Issa’s story and his choice of speed bumps is not an isolated case; rather, it is a daily "catalog" applied by thousands of children in Yemen who have come to study the geography of the sidewalk precisely; where is a hole? Where is there traffic? There you will find them catching passersby.

In the "Displaced People’s Street" in the Shar'ab Ar-Rounah district, the child Asim Radwan stands behind a modest wooden stall, selling pens, notebooks, and simple school supplies instead of being a consumer of them inside the classroom.

And in the streets of Ibb city, and regions like "Al-'Adain," "Hidbah," and "Nijd Al-Jama'i," the scene repeats with the same features: children of tender age standing amid the exhaust and dust, selling tissues, water, and snacks.

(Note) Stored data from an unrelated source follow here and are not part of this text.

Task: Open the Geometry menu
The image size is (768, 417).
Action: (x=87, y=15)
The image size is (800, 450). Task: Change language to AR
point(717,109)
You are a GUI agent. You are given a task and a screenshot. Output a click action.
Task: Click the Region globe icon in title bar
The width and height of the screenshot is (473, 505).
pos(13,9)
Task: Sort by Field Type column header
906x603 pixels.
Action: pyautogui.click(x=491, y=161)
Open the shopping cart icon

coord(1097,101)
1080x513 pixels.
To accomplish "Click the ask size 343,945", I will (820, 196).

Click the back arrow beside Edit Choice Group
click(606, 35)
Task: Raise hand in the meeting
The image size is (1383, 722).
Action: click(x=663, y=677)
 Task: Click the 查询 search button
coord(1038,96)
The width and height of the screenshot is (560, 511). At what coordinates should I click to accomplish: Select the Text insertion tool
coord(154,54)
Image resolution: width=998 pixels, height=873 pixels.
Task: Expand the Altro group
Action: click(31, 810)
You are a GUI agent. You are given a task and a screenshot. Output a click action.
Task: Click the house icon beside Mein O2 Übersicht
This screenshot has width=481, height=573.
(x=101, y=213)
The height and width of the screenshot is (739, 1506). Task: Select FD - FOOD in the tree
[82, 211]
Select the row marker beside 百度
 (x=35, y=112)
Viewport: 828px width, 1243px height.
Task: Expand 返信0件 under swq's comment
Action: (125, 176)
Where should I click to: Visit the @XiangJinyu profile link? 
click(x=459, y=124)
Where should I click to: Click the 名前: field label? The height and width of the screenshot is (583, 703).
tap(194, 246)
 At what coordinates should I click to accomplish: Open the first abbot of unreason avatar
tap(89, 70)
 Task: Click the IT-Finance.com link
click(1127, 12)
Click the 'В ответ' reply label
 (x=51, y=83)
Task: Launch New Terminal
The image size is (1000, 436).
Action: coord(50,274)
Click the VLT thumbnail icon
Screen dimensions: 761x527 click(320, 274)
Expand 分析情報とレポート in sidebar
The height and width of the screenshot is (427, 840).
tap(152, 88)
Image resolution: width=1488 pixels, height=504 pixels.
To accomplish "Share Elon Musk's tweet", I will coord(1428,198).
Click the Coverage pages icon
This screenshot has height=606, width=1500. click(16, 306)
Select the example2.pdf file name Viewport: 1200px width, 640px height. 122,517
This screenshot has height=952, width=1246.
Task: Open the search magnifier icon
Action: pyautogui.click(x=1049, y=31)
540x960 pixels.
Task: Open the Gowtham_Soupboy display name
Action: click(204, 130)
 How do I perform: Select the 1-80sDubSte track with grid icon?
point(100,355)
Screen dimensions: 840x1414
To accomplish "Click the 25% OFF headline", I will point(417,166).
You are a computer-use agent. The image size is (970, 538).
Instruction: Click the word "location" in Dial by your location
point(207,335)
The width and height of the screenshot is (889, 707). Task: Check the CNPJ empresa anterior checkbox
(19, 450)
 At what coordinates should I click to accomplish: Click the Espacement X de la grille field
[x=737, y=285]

On Jamal Street in Taiz, we met 8-year-old child Rabee' Muhammad sitting on the rough asphalt selling small toothpicks to passersby. Rabee' says with pained innocence: "I sell a bag of toothpicks for 200 riyals to help my father buy bread for the house." He adds sadly: "There are few people buying from me, and the sun has burned me."

Recent data from the United Nations Children's Fund (UNICEF) indicates that there are more than 2.4 million Yemeni school-aged children who are currently out of school, while about 8.5 million other children face the risk of dropping out due to the destruction of school infrastructure and the stoppage of teachers' salaries for years.

Child labor has shifted from being merely a "temporary familial assistance" to a "survival strategy" for more than 35% of displaced and impoverished families who can no longer find a source of income, forcing them to push their children into the streets and strenuous work such as construction, collecting plastic, and selling on the sidewalks.